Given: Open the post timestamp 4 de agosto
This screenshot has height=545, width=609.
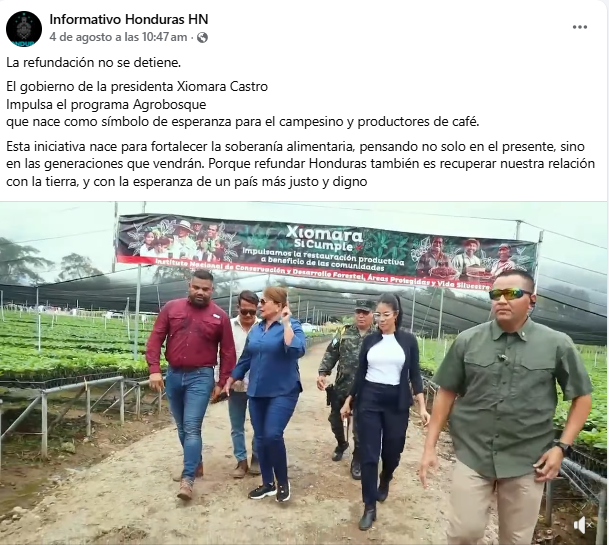Looking at the screenshot, I should point(118,37).
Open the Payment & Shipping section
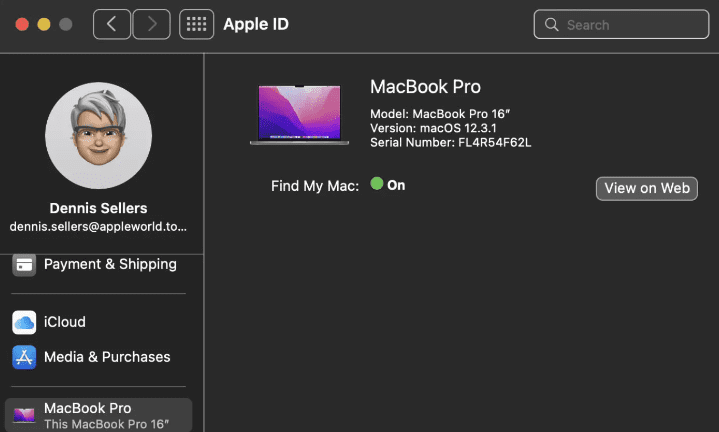This screenshot has width=719, height=432. (110, 265)
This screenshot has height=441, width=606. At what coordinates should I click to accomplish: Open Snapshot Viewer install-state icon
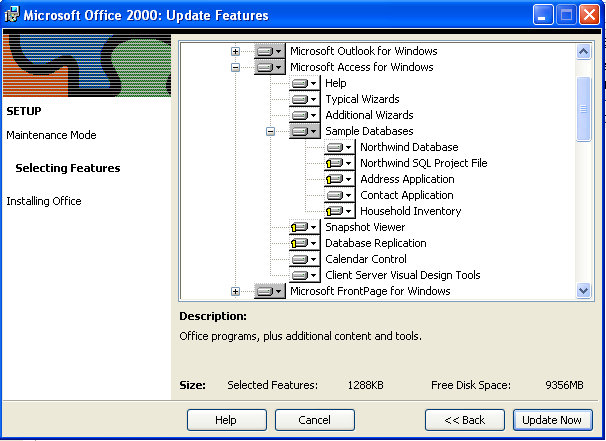(x=305, y=227)
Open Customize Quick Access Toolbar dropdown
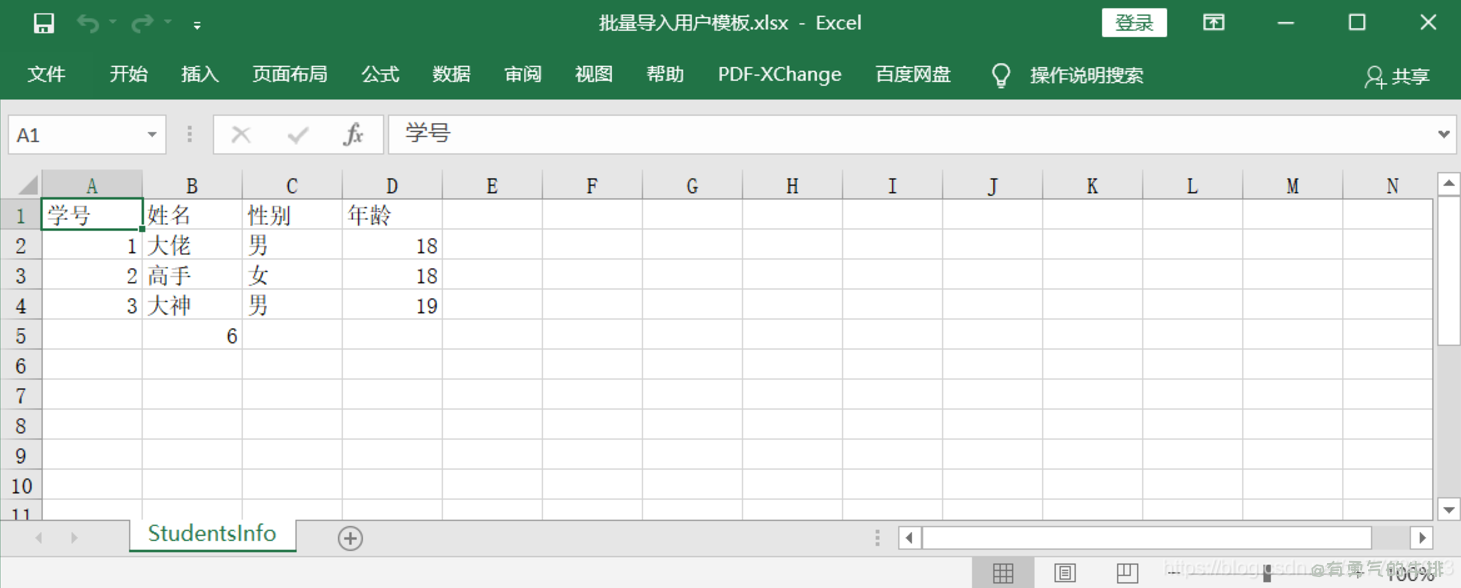1461x588 pixels. tap(197, 24)
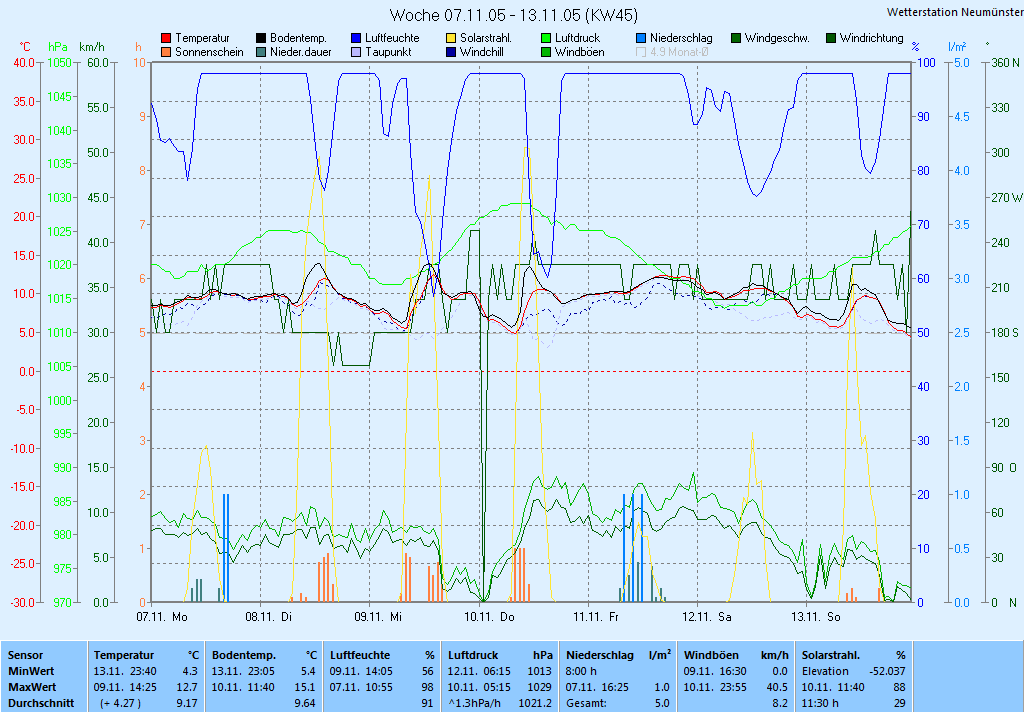Click the orange Sonnenschein legend swatch
Viewport: 1024px width, 712px height.
click(x=166, y=52)
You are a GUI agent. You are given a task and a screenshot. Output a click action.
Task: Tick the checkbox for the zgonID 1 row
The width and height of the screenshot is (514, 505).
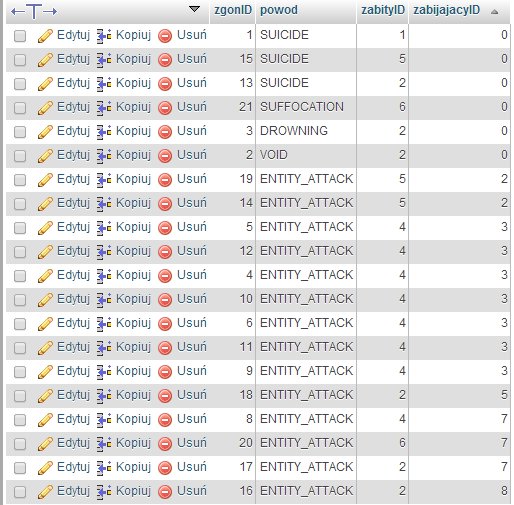pos(20,36)
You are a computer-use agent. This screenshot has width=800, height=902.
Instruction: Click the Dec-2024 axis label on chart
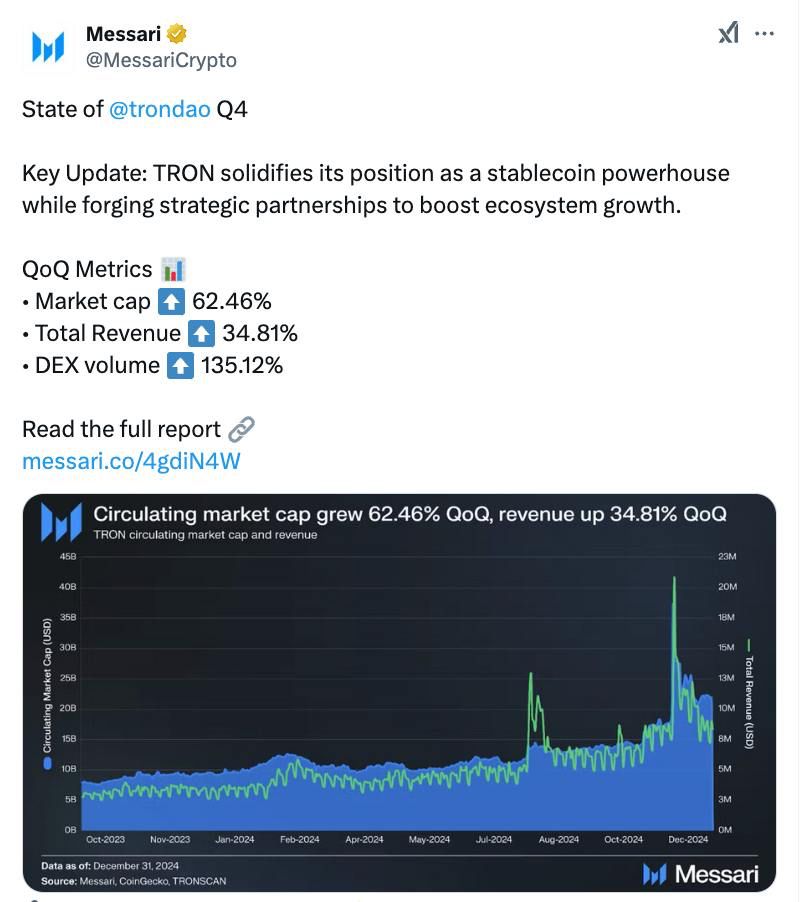(688, 839)
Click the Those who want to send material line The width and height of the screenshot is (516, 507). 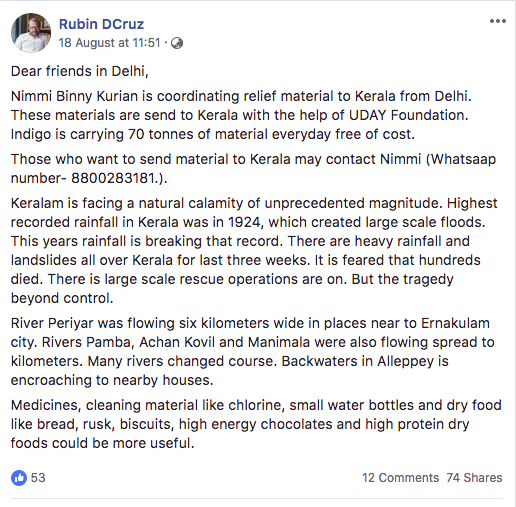pos(253,169)
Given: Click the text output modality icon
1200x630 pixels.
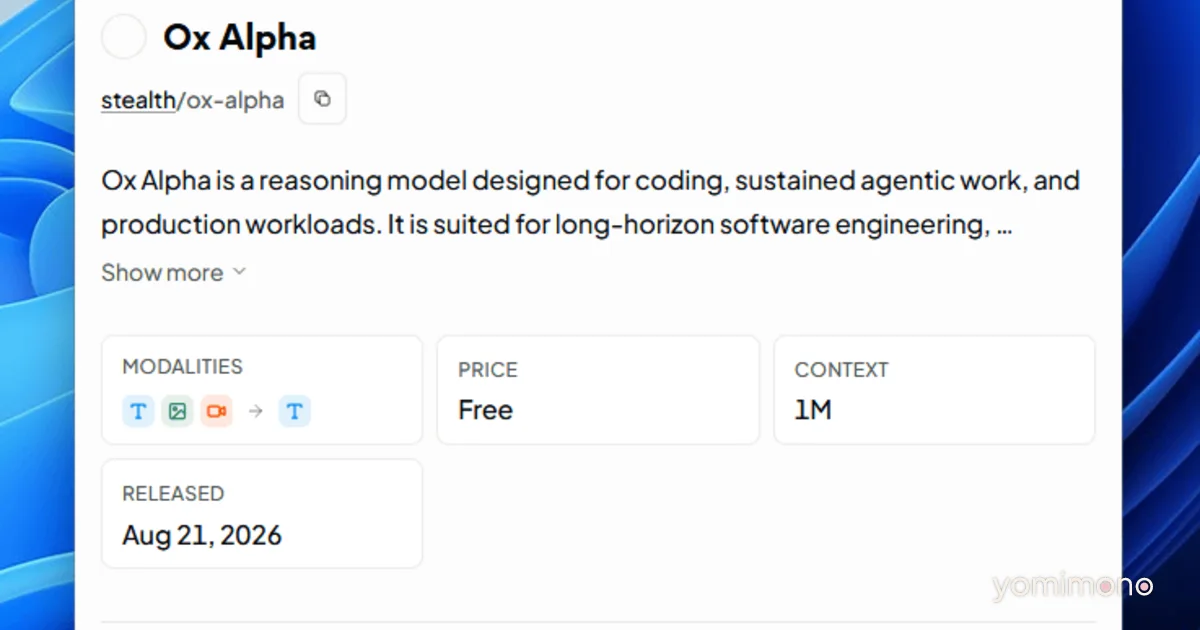Looking at the screenshot, I should point(295,411).
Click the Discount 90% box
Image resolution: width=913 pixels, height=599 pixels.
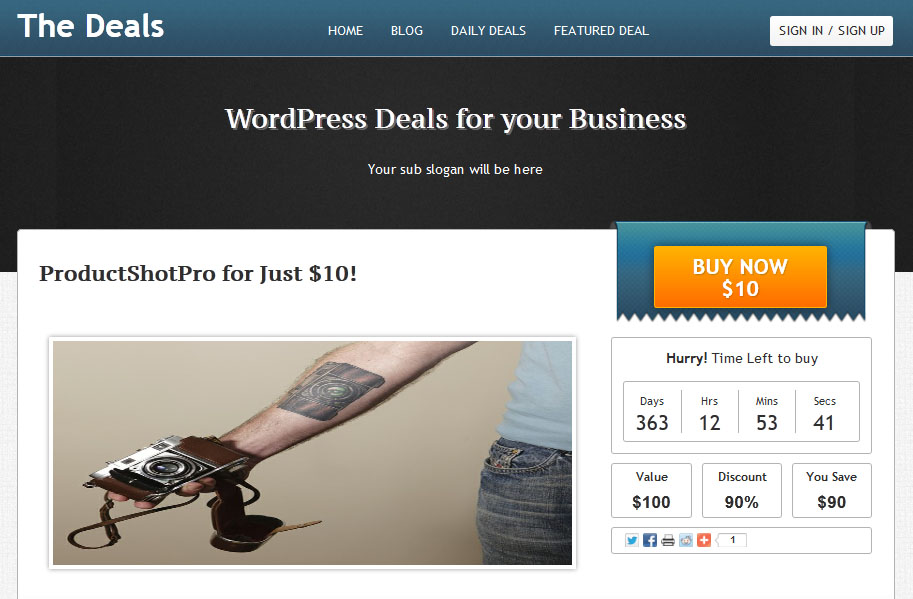(x=742, y=490)
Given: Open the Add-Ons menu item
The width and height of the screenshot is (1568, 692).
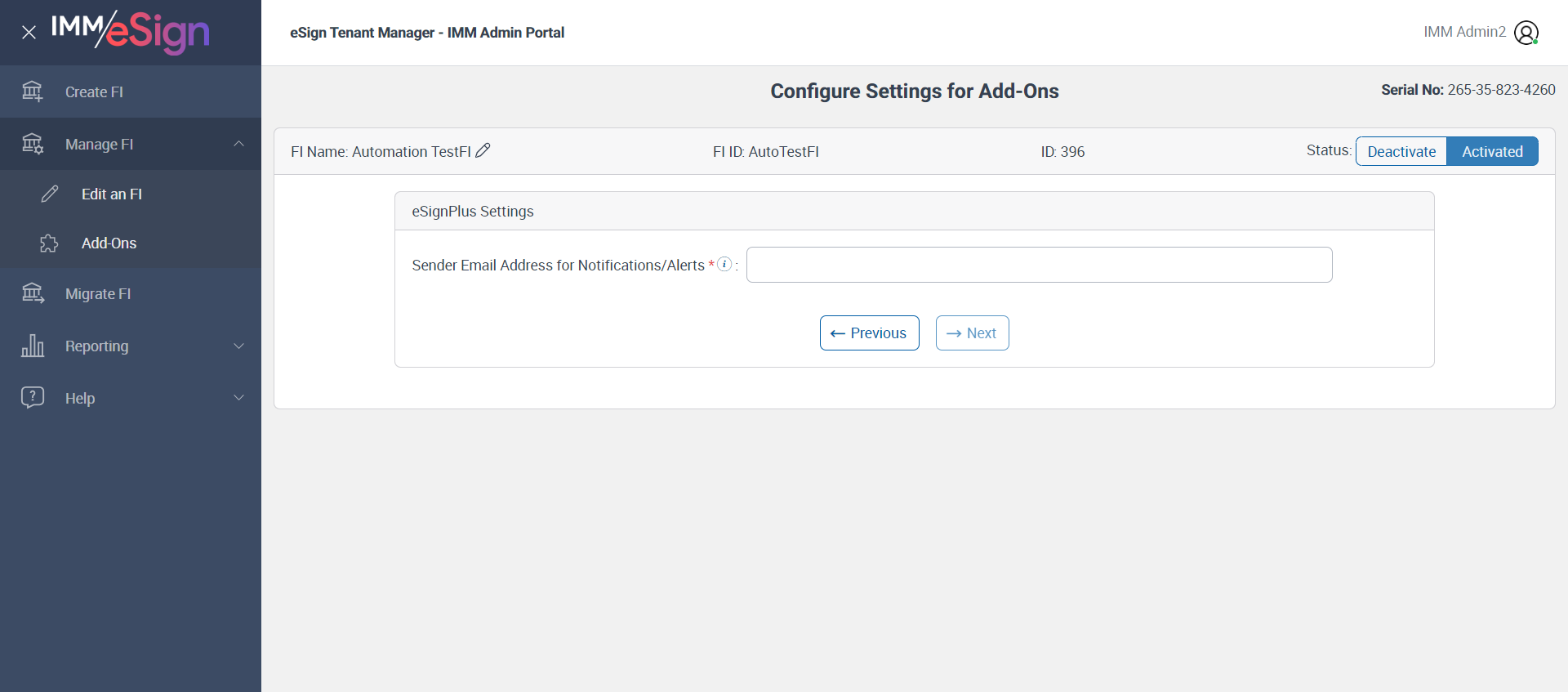Looking at the screenshot, I should pyautogui.click(x=109, y=243).
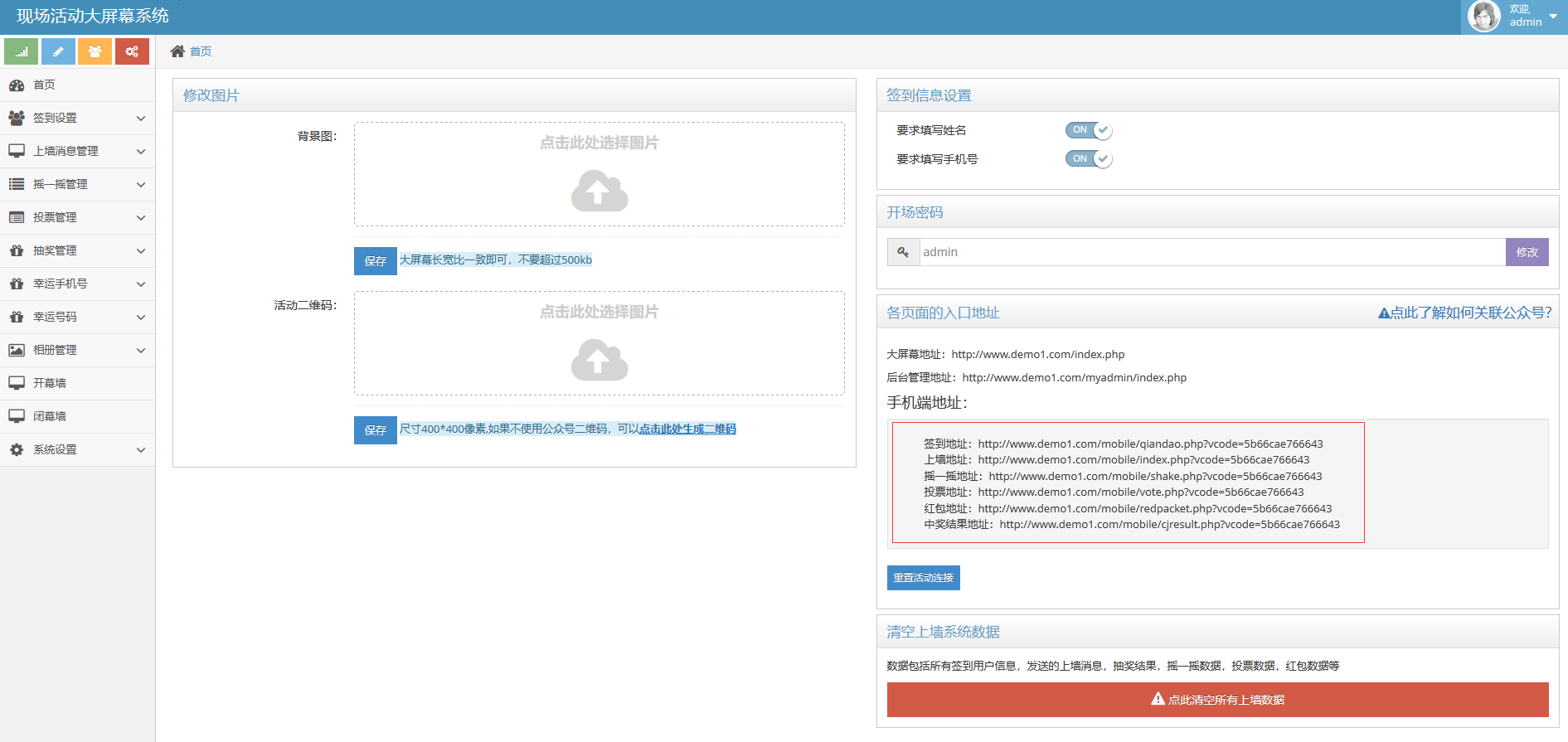Viewport: 1568px width, 742px height.
Task: Click the orange users shortcut icon
Action: (x=95, y=51)
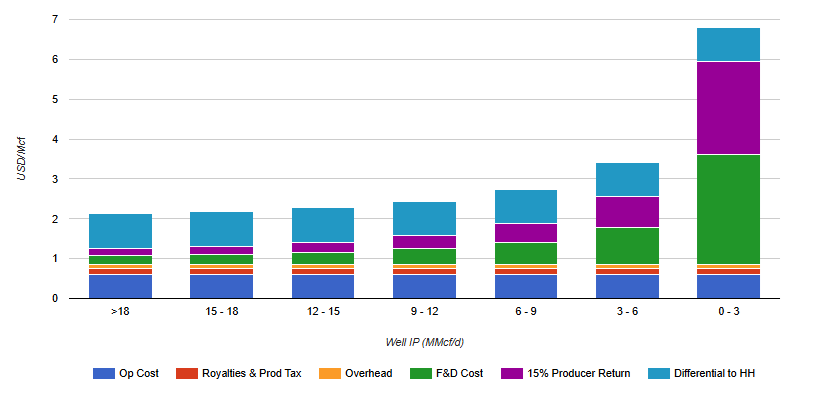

------

*Problem to work on*.
Only the lines from the line with "Click the Discount 90% box" through the end of the records belong in your copy. Repeat them exactly, without pictures.

*Answer area*.
Click the Discount 90% box
Image resolution: width=913 pixels, height=599 pixels.
(x=742, y=490)
Given: Open the Add-Ons menu item
The width and height of the screenshot is (1568, 692).
Looking at the screenshot, I should pyautogui.click(x=109, y=243).
Viewport: 1568px width, 742px height.
Task: Click the orange users shortcut icon
Action: (x=95, y=51)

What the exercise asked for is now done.